Our Opportunity…

We’re looking for a Senior Manager, Quality Compliance with a strong background in quality compliance, external and internal audits, supplier management, and regulatory inspections to contribute to strengthening Obsidian’s overall Quality Management System. In this role, you’ll work collaboratively and cross-functionally to manage Obsidian’s network of GMP suppliers.
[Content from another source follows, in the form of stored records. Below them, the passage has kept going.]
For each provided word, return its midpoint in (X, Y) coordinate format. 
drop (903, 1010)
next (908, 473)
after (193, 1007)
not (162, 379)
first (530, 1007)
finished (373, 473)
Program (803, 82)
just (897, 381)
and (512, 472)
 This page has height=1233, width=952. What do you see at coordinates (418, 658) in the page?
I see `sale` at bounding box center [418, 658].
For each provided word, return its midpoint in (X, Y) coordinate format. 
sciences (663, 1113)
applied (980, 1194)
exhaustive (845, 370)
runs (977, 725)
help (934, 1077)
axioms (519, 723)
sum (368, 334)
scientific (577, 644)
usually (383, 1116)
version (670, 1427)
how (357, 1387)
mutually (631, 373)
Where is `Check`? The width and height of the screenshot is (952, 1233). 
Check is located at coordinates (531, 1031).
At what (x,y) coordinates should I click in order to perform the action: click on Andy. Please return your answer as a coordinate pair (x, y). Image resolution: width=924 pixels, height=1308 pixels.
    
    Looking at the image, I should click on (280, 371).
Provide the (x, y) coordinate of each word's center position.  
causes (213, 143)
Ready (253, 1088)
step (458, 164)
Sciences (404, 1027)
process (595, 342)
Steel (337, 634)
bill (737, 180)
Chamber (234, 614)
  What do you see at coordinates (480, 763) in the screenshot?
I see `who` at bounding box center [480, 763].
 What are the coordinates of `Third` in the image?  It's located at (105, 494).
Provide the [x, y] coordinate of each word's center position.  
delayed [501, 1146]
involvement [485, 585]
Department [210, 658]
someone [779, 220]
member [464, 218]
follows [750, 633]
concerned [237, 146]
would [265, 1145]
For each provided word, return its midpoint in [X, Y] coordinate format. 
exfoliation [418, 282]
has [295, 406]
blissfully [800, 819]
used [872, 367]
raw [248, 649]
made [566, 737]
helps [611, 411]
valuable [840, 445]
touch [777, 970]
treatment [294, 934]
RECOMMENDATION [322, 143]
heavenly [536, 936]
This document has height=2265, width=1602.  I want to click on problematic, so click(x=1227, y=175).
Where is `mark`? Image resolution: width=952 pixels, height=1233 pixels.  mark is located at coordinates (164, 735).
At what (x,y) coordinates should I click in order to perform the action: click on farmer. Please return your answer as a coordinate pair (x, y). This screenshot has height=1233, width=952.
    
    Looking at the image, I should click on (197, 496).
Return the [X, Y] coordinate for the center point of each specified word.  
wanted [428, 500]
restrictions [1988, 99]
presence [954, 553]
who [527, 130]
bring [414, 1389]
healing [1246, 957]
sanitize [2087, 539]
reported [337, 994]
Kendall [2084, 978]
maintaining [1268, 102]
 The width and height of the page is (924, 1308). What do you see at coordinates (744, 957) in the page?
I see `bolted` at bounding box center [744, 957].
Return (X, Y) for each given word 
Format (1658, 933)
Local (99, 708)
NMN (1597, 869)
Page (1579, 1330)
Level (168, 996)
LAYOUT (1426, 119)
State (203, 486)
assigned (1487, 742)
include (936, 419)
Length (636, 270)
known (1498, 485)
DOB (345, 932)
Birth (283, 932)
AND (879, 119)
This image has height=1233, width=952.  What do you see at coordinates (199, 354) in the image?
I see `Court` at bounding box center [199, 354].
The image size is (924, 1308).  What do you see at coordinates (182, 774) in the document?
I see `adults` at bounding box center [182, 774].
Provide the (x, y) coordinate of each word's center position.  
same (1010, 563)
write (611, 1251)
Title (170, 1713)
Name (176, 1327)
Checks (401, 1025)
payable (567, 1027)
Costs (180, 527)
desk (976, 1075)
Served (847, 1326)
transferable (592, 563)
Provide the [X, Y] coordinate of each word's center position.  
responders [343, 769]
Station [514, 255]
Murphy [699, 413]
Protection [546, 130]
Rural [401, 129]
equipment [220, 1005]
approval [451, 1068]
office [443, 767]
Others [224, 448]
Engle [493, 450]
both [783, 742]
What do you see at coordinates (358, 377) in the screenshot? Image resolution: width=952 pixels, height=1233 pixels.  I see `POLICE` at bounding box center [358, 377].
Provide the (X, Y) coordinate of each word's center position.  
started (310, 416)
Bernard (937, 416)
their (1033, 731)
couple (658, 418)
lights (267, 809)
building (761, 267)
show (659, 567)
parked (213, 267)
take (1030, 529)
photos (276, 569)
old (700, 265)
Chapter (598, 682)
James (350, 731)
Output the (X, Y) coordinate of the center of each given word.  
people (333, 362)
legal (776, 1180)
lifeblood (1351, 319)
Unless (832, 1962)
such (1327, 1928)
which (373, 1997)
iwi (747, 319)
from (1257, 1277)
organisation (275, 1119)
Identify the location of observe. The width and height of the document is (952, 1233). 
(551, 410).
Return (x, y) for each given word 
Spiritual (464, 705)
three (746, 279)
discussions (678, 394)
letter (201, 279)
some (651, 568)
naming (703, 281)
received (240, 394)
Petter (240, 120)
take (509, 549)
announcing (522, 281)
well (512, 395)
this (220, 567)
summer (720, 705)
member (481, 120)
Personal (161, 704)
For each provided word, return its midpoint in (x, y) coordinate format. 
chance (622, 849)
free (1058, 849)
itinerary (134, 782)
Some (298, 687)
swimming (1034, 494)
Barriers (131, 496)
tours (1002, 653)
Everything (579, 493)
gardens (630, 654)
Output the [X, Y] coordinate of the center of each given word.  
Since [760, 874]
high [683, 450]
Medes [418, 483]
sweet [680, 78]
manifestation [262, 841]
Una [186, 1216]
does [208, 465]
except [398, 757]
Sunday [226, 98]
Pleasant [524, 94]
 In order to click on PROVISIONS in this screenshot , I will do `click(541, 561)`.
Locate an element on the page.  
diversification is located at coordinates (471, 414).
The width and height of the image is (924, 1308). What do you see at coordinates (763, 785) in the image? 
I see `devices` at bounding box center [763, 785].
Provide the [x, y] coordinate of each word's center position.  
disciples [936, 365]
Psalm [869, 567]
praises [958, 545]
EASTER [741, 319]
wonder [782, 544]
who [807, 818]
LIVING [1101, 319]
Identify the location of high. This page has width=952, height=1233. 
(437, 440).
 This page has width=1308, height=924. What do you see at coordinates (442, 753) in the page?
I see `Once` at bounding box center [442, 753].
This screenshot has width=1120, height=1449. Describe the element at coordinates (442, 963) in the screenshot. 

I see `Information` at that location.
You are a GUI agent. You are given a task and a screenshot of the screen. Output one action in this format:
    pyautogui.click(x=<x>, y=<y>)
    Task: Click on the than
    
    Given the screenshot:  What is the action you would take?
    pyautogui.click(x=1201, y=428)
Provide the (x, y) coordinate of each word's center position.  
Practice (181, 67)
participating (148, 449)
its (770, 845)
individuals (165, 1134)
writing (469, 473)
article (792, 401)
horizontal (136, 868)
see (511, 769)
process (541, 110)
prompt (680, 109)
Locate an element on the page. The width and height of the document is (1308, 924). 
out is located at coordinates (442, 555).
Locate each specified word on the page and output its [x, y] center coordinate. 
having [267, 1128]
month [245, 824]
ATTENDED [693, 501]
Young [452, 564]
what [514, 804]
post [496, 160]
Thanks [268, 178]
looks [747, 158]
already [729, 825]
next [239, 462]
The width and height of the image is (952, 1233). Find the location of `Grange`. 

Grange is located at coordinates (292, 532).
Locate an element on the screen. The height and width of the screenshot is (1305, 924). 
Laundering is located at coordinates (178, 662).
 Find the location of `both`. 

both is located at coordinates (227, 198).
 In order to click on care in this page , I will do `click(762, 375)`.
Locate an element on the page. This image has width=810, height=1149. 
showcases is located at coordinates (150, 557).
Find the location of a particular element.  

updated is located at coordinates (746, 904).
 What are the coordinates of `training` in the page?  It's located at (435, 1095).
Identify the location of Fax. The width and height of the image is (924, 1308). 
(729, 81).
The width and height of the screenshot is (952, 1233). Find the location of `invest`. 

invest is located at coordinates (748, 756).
As a member of our Quality team, you'll be a vital part of a highly collaborative team working to achieve the Obsidian’s vision by translating innovative science into medical breakthroughs for patients, starting with our lead program OBX-115, a novel engineered tumor-infiltrating lymphocyte (TIL) therapy.

This is a unique opportunity to be a contributor in a well-funded clinical company with blue chip investors, field-leading advisors, best-in-class partners, and an experienced team. You'll help us build a dynamic, innovative, passionate, collaborative, and successful organization focused on delivering transformative therapies in areas of greatest clinical need.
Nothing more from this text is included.